In various scenarios, accurate 3D tracking of ultrasound probes (e.g. by optical or electro-magnetic tracking) is not feasible, but recovering the 3D trajectory of the ultrasound scan would be helpful for diagnosis, measurements, or image registration.
Using only Deep Learning, potentially an inertial measurement unit, and the powerful 3D image registration capabilities of the ImFusion Suite, we have been able to accurately predict probe motion in extremity scans, to reconstruct the 3D shape of the thyroid, and to register liver scans even when there are breathing artifacts.

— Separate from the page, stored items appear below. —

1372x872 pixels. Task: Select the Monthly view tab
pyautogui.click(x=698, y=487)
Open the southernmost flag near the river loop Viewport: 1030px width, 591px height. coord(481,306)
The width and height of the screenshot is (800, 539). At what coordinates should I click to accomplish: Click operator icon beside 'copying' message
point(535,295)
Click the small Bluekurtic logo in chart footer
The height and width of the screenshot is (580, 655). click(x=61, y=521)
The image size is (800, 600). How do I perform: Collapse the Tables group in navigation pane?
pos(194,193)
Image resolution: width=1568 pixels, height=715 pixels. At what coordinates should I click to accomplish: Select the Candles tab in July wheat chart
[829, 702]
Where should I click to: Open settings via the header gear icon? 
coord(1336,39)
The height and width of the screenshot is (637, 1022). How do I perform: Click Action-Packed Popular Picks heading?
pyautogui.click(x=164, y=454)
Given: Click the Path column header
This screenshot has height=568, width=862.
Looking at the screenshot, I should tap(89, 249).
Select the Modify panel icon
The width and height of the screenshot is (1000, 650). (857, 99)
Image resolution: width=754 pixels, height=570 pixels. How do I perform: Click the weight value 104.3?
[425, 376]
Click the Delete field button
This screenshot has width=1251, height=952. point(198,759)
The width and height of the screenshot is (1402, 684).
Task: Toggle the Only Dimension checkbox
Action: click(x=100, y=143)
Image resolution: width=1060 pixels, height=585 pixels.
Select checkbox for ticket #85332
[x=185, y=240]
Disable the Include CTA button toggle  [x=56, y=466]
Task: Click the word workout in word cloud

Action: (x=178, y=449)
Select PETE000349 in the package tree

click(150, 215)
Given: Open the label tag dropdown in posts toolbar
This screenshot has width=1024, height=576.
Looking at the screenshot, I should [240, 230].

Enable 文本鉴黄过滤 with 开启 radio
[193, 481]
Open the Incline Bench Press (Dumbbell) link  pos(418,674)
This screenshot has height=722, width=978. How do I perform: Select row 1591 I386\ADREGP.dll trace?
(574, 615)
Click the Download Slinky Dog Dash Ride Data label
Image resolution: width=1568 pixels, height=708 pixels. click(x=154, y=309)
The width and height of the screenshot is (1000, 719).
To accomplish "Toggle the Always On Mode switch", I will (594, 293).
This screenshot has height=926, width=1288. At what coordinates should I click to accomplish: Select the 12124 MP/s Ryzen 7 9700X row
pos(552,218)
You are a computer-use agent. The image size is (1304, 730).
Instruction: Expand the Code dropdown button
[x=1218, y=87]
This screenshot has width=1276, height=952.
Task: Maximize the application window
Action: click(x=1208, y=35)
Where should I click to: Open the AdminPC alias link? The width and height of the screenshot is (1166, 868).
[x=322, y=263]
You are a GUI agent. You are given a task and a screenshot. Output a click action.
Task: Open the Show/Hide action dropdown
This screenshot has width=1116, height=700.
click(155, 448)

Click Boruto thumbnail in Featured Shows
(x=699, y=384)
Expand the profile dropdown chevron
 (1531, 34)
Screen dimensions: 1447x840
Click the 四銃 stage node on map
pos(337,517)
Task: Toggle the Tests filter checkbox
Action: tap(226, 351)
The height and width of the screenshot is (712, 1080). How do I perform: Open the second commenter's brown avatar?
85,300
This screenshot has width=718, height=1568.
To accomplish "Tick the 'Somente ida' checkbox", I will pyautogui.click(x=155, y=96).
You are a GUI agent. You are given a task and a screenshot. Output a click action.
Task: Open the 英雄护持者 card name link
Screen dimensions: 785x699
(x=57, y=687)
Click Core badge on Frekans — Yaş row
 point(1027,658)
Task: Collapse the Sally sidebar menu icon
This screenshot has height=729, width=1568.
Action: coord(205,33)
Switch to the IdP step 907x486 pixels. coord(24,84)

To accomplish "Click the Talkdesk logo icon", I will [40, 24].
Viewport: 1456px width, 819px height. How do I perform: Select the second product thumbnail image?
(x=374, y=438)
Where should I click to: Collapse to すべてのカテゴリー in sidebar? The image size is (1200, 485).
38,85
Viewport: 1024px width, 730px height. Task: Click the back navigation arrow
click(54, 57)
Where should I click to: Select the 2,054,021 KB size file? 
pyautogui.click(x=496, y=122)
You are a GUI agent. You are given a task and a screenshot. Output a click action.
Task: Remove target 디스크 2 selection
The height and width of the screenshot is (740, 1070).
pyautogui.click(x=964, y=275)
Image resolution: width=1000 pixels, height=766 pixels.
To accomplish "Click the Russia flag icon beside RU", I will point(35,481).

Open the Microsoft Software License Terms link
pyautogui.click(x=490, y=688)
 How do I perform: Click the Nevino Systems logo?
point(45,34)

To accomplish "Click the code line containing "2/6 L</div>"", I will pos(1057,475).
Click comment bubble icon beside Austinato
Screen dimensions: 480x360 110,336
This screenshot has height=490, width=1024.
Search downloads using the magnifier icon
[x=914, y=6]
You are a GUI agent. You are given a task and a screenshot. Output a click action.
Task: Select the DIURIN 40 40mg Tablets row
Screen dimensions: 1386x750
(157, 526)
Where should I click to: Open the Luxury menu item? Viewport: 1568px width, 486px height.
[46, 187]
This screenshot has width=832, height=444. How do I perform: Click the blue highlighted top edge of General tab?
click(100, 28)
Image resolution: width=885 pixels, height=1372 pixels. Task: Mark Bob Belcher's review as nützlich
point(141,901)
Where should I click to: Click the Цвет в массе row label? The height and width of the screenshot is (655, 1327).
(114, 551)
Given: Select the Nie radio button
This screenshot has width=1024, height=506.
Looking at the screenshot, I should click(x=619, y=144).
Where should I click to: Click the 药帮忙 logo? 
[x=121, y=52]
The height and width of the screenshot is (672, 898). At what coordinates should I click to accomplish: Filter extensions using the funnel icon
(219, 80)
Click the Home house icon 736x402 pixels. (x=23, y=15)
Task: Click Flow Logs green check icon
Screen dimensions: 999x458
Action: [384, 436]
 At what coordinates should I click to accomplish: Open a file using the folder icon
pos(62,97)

This work did not only lead to successful productization by piur imaging but also high-profile publications:
Reconstruction of a sweep following the great saphenous vein (more than 60cm)
Related Publications
2025
DualTrack: Sensorless 3D Ultrasound needs Local and Global Context
Paul Wilson, Matteo Ronchettin, Rüdiger Göbl, Viktoria Markova, Sebastian Rosenzweig, Raphael Prevost, Parvin Mousavi, and Oliver Zettinig
In MICCAI 2025 - International Workshop of Advances in Simplifying Medical UltraSound (ASMUS), Sep 2025
Three-dimensional ultrasound (US) offers many clinical advantages over conventional 2D imaging, yet its widespread adoption is limited by the cost and complexity of traditional 3D systems. Sensorless 3D US, using deep learning to estimate a 3D probe trajectory from a sequence of 2D US images, is a promising alternative. Local features such as speckle patterns can help predict frame-to-frame motions, while global features, such as coarse shapes and anatomical structures, can situate the scan relative to anatomy and help predict its general shape. In prior approaches, global features are either ignored or tightly coupled with local feature extraction, restricting the ability to robustly model these two complementary aspects. We propose DualTrack, a novel dual encoder architecture leveraging decoupled local and global encoders specializing in their respective scale of feature extraction. The local encoder uses dense spatiotemporal convolutions to capture fine-grained features, while the global encoder utilizes an image backbone such as a 2D CNN or foundation model and temporal attention layers to embed high-level anatomical features and long-range dependencies. A lightweight fusion module then combines these features to estimate trajectory. Experimental results on a large public benchmark show that DualTrack achieves state-of-the-art accuracy and globally consistent 3D reconstructions, outperforming previous methods and yielding an average reconstruction error below 5 mm.
2020
Three-Dimensional Thyroid Assessment from Untracked 2D Ultrasound Clips
Wolfgang Wein, Mattia Lupetti, Oliver Zettinig, Simon Jagoda, Mehrdad Salehi, Viktoria Markova, Dornoosh Zonoobi, and Raphael Prevost
In Medical Image Computing and Computer Assisted Intervention – MICCAI 2020, Sep 2020
This work aims at creating 3D freehand ultrasound reconstructions from 2D probes with image-based tracking, therefore not requiring expensive or cumbersome external tracking hardware. Existing model-based approaches such as speckle decorrelation only partially capture the underlying complexity of ultrasound image formation, thus producing reconstruction accuracies incompatible with current clinical requirements. Here, we introduce an alternative approach that relies on a statistical analysis rather than physical models, and use a convolutional neural network (CNN) to directly estimate the motion of successive ultrasound frames in an end-to-end fashion. We demonstrate how this technique is related to prior approaches, and derive how to further improve its predictive capabilities by incorporating additional information such as data from inertial measurement units (IMU). This novel method is thoroughly evaluated and analyzed on a dataset of 800 in vivo ultrasound sweeps, yielding unprecedentedly accurate reconstructions with a median normalized drift of 5.2%. Even on long sweeps exceeding 20 cm with complex trajectories, this allows to obtain length measurements with median errors of 3.4%, hence paving the way toward translation into clinical routine.